Hereditary forms represent 5% of all thrombocytopenias and an early diagnosis is necessary to avoid inappropriate treatments such as steroids or splenectomy. Congenital thrombocytopenias are heterogeneous and their classification can be made from the inheritance pattern, platelet function, platelet morphology and the presence of additional phenotypic abnormalities. The most frequent form is that characterized by an autosomal dominant trait, mild thrombocytopenia and presence of large platelets.1 Within this group, the defect of MYH9 gene2 and the Bernard-Soulier type Bolzano variant3 have been recently identified in Italy. We recently described 47 subjects belonging to 13 unrelated families characterized by chronic isolated macrothrombocytopenia (CHMT) transmitted as an autosomal dominant trait , mild hemorrhages, large platelets with normal survival, increased expression of surface glycoproteins and absence of associated anomalies;4 this disorder can be considered the "true type" of non-syndromic autosomal dominant macrothrombocytopenia . The pathogenesis of CHMT is still unknown but there is indirect evidence that it is due to ineffective thrombopoiesis. In fact the patients have a normal number of megakaryocytes, a normal percentage of reticulated platelets and only a mild increase of thrombopoietin levels5 as reported in another family with an autosomal dominant form of thrombocytopenia.6 We performed an in vitro study of megakaryocytopoiesis, in 5 patients from 4 families with CHMT to verify the hypothesis of a defective platelet production.

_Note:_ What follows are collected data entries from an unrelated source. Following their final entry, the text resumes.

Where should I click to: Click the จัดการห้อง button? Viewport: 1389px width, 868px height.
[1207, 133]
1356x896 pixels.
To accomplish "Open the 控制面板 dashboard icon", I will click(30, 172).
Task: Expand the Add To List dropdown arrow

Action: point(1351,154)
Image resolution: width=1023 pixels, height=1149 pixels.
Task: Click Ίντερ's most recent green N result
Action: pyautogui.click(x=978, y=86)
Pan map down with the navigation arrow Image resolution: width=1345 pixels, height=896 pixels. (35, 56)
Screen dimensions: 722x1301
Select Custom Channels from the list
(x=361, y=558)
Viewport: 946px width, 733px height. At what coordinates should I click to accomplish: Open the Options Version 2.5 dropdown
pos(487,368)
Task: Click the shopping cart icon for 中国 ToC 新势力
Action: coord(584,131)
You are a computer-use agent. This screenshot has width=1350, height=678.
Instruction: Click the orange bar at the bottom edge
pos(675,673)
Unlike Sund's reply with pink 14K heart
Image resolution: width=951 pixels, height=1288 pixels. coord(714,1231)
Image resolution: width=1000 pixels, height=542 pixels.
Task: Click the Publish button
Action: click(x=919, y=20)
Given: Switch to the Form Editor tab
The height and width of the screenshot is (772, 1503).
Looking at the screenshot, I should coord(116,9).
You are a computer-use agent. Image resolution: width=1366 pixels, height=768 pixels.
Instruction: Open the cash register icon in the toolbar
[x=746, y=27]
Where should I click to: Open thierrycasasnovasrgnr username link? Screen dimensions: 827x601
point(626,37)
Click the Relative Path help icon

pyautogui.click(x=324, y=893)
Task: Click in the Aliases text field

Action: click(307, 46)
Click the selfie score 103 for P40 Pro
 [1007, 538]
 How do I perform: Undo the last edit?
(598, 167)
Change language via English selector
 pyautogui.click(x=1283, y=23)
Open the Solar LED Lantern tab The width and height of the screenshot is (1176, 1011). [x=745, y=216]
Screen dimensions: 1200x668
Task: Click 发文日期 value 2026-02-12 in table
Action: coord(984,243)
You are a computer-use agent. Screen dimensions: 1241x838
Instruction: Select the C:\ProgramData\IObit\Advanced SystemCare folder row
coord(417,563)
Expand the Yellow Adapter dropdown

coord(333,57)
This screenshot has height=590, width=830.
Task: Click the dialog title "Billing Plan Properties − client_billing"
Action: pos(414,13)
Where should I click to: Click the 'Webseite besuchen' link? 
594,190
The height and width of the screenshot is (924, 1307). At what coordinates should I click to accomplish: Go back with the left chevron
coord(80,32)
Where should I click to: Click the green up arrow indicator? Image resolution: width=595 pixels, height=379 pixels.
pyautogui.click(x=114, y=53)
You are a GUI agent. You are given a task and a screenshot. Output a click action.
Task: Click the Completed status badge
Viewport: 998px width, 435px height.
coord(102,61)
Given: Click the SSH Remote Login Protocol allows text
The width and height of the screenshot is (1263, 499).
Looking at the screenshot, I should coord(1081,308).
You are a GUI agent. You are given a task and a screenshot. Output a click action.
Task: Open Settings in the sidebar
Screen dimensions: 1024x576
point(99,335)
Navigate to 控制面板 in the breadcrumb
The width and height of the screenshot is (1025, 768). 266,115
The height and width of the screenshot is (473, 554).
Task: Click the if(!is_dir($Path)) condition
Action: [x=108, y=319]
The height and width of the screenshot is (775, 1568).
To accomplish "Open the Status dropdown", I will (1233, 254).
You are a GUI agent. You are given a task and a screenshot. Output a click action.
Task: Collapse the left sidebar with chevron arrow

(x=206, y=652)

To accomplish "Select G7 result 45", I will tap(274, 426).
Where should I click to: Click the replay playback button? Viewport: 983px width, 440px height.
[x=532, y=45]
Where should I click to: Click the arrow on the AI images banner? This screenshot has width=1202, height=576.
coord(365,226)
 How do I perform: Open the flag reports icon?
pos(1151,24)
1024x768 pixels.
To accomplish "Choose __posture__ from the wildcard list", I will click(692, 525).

Five milliliters of bone marrow aspirates were obtained from patients and adult volunteers after informed consent. Cultures were performed using 1x105 low-density bone marrow cells (LDBMC) isolated by density centrifugation (Lymphoprep, 1077) and enriched by separation of mature cells by phagocytosis.7 After immunomagnetic purification of LDBMC, CFU-MK were determined, after 14 days, in a plasma clot medium supplemented with a combination of thrombopoietin (TPO) 1 IU/mL and interleukin-3 (IL3) 10 ng/mL. BFU-E colonies were determined in IMDM containing 30% FBS and 1% methylcellulose medium supplemented with 10 ng/mL of IL3, 50 ng/mL of SCF and 3 IU/mL of erythropoietin (EPO) and CFU-GM colonies were determined in semisolid IMDM cultures containing 15% FBS and 0.3% agar supplemented with 10 ng/mL of IL3, 20 ng/mL of G-CSF and 50 ng/mL of GM-CSF. The study of apoptosis was performed by the TUNEL method as previously described.8 CD34+ bone marrow cells were obtained and isolated from LDBMC by an immunoabsorption technique based on the use of polystyrene tissue-flasks coated with anti-CD34 antigen; 4x104 CD34+ cells, were cultured for 14 days in serum-free liquid medium supplemented with a combination of thrombopoietin (TPO) 1 IU/mL and interleukin-3 (IL3) 10 ng/mL. Apoptosis of CD41+ cells was evaluated after 14 days of culture. The results are summarized in Table 1
. Compared to normal volunteers, we found a great proliferation of CFU-MK and BFU-E in all five patients with CHMT that we studied while CFU-GM were normal in all but one. This indicates a great number of erythrocyte and platelet progenitors in bone marrow. Furthermore, The MK colonies from the affected patients were confluent and larger than those from controls. MK colonies of two affected patients showed, on day 14, apoptosis of 36% and 32% which was markedly increased in comparison to that of the controls. The study suggests that in CHMT, the peripheral macrothrombocytopenia with normal platelet survival resulted from a sudden death of an increased number of immature MK. Drachman et al.6 Recently showed, a considerable increase of BFU-E and a dramatic proliferation of CFU-MK from two patients with non-syndromic autosomal dominant thrombocytopenia, normal platelet volume and linkage to human chromosome 10. On the other hand, patients with Paris-Trousseau congenital thrombocytopenia Ref 9 associated with a partial deletion of the long arm of chromosome 11, had increased MK, numerous microMK with massive cell death. In conclusion, in spite of the heterogeneous phenotype of autosomal dominant thrombocytopenias, our study supports a common mechanism characterized by increased proliferation of hematopoietic precursors, decreased maturation and excessive apoptosis of MK.6,9 Further genetic and molecular studies should yield new insights into the pathogenesis of the disease.